▶ What you need to do: Look below for the line containing "Image resolution: width=504". Write out that line and the rest through the last one, exactly as they appear, but without pictures.

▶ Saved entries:
-------------------------

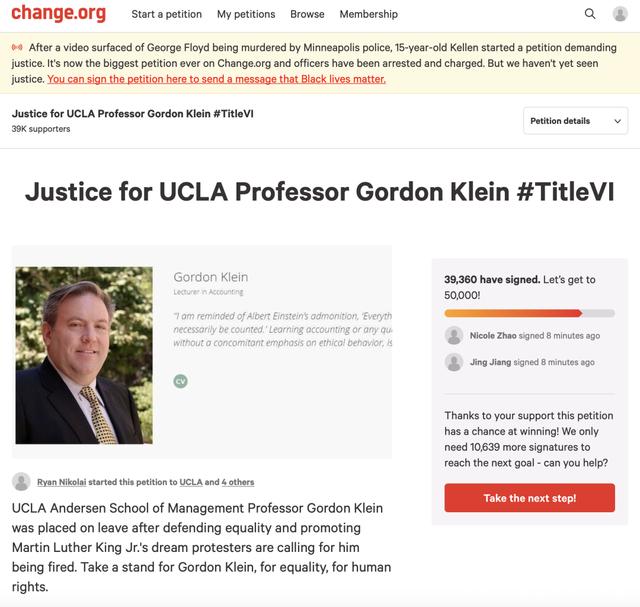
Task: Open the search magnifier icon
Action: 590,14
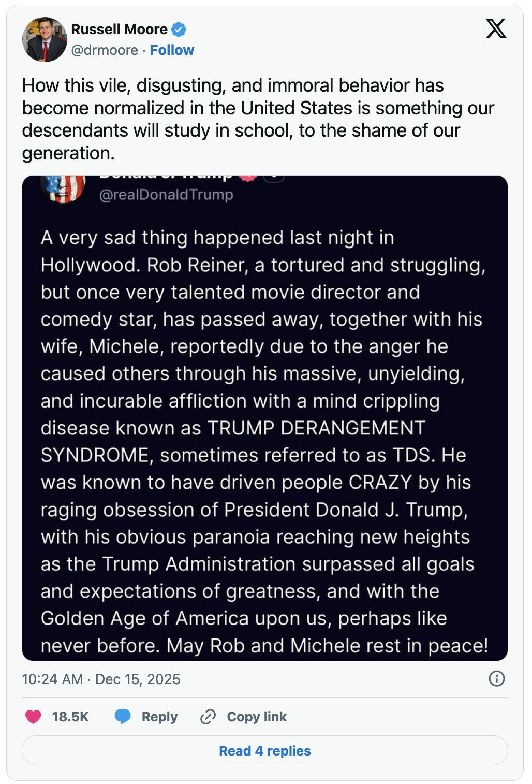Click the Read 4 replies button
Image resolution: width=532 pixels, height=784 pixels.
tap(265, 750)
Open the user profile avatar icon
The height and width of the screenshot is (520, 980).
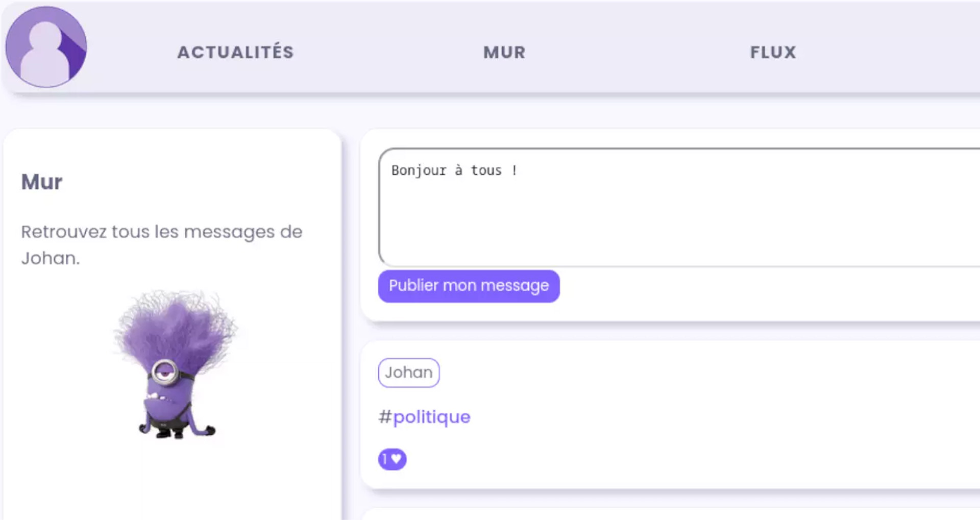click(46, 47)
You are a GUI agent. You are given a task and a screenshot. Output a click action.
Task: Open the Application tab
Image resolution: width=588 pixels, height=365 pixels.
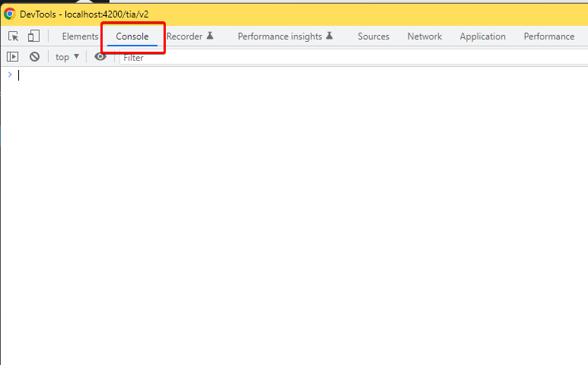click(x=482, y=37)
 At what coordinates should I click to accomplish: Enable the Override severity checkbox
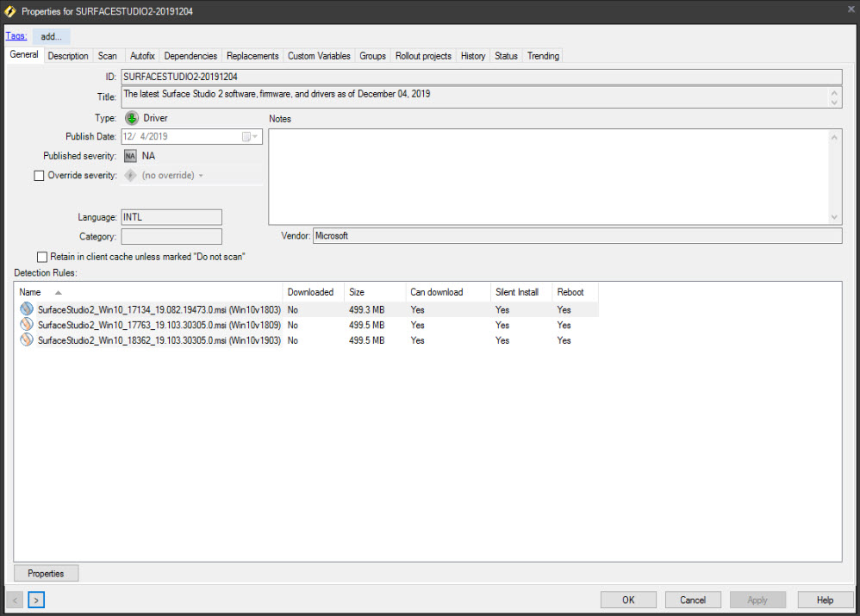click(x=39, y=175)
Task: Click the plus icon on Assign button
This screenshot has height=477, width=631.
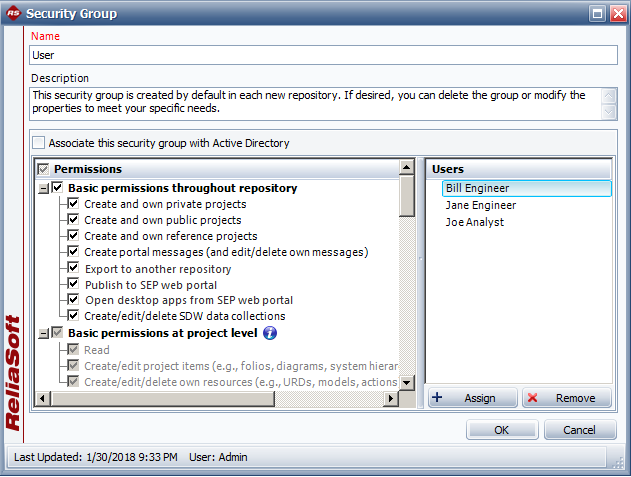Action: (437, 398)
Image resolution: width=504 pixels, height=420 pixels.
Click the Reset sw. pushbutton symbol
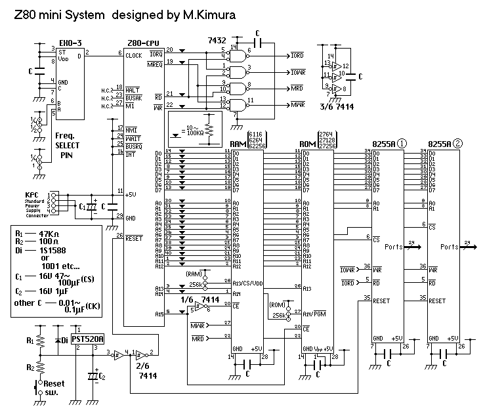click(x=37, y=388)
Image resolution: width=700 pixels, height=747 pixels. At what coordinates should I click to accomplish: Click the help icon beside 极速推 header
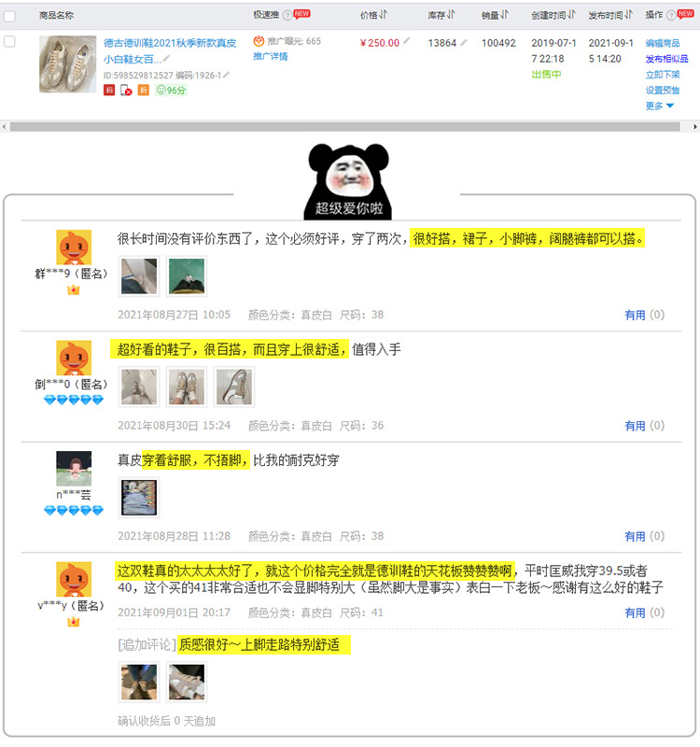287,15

-------------------------

▶ Exercise solution:
Image resolution: width=504 pixels, height=420 pixels.
Click the Reset sw. pushbutton symbol
click(x=37, y=388)
Image resolution: width=700 pixels, height=747 pixels. At what coordinates should I click to accomplish: Click the help icon beside 极速推 header
287,15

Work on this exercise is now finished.